As with any kind of technology, it is perfectly plausible that a hacker could gain access to your front facing camera. But as with most scenarios, it is also extraordinarily unlikely to ever happen to you. That isn’t to say reports of celebrity phone hacks are untrue, but they are done precisely because there is money to be made off of doing so. A targeted attack of this nature is sophisticated and costs a lot. 

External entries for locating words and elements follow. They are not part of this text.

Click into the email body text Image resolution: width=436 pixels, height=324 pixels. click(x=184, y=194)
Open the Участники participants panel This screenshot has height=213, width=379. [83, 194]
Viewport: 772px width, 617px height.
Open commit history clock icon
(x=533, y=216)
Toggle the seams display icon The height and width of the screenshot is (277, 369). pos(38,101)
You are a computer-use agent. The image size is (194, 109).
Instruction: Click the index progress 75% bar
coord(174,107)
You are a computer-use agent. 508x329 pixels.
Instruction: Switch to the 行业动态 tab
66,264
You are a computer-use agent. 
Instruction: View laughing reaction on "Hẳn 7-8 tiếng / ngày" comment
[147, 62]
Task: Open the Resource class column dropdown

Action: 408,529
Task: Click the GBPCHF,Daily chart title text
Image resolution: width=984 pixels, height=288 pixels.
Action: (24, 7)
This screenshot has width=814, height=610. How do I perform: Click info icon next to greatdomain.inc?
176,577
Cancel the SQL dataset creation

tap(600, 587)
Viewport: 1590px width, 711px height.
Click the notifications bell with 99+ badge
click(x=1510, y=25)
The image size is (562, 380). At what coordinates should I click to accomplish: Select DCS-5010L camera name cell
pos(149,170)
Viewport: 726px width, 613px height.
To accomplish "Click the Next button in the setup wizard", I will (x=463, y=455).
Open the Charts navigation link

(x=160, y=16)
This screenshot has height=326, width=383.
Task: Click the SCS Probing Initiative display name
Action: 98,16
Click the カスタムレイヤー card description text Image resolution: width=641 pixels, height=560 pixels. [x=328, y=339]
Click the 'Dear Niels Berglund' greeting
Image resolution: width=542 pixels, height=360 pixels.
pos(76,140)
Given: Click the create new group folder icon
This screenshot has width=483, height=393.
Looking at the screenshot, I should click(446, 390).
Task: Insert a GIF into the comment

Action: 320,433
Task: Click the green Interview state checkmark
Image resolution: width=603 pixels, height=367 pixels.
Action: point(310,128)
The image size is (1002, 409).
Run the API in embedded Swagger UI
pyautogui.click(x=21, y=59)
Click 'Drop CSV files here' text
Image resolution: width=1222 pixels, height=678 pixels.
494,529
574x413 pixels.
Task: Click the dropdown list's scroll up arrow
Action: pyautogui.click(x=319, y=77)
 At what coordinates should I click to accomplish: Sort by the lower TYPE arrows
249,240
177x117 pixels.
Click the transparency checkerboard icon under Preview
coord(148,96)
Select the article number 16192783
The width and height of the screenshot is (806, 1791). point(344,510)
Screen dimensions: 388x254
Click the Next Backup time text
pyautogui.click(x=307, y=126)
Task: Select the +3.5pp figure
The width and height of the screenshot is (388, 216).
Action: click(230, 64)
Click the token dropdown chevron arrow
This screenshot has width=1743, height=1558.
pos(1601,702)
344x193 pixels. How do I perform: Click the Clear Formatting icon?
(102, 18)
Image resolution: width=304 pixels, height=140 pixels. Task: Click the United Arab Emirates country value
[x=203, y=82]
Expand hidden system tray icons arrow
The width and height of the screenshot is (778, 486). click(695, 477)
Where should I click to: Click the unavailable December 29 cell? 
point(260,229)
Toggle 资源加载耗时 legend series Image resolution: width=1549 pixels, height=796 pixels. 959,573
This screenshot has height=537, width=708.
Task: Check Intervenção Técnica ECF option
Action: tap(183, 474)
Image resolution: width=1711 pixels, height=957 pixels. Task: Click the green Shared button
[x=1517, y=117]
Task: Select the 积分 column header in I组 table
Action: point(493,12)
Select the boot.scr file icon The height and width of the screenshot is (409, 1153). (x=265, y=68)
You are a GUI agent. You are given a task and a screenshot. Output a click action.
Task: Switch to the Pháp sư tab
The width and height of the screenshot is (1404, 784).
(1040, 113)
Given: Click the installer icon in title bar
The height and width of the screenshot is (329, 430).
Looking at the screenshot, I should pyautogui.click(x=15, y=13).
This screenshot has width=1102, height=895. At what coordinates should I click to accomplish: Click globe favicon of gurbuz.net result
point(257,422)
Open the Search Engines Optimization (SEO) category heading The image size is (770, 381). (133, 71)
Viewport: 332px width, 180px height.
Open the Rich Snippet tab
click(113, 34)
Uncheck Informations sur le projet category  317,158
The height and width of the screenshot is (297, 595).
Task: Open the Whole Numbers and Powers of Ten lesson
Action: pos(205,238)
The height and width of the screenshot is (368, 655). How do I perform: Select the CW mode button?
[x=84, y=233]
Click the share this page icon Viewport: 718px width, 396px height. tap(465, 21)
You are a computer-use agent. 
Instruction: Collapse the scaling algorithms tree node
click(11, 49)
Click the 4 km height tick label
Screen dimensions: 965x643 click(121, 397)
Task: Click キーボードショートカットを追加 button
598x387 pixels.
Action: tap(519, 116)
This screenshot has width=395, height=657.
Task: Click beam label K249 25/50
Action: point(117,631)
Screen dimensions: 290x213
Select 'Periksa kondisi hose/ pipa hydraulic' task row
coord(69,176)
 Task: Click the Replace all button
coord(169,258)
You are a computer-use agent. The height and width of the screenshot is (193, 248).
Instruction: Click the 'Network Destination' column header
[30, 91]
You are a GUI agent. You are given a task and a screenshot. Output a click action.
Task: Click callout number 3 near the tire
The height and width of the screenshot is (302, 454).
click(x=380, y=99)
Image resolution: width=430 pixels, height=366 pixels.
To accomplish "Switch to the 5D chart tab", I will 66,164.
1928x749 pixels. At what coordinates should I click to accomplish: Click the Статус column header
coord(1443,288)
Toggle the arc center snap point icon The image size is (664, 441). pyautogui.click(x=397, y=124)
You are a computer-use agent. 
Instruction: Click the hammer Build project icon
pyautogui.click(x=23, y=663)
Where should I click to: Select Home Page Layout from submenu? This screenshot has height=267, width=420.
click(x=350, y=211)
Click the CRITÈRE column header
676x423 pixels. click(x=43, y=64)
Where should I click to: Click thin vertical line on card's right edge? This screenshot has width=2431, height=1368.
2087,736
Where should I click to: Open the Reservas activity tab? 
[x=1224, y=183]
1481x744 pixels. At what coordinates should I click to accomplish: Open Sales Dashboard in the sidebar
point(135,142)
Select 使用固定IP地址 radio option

Can wired security cameras be hacked?

Yes, wired security cameras can be hacked. This is far more likely if the camera, despite being wired, has features that require an internet connection (e.g. the option for Cloud storage rather than DVR interfacing). Traditional wired security cameras with no internet functionality are much harder to hack because they require direct access to hijack.

Conclusion

Hacking is a scary prospect, security camera hacking even more so. But we prefer to advise logical caution over unfounded hysteria, and the reality is that even with a significant increase in data breaches at major security solutions providers, targeted hacking remains a pretty unlikely scenario for the vast majority of us. 

The possibility of data breaches should be a far greater concern to consumers. This is far more likely to reveal the type of information bad actors are looking for: personal details and financial information. 

Being aware of the companies that have experienced data breaches, and what kind of response they mounted in the aftermath, should provide some peace of mind.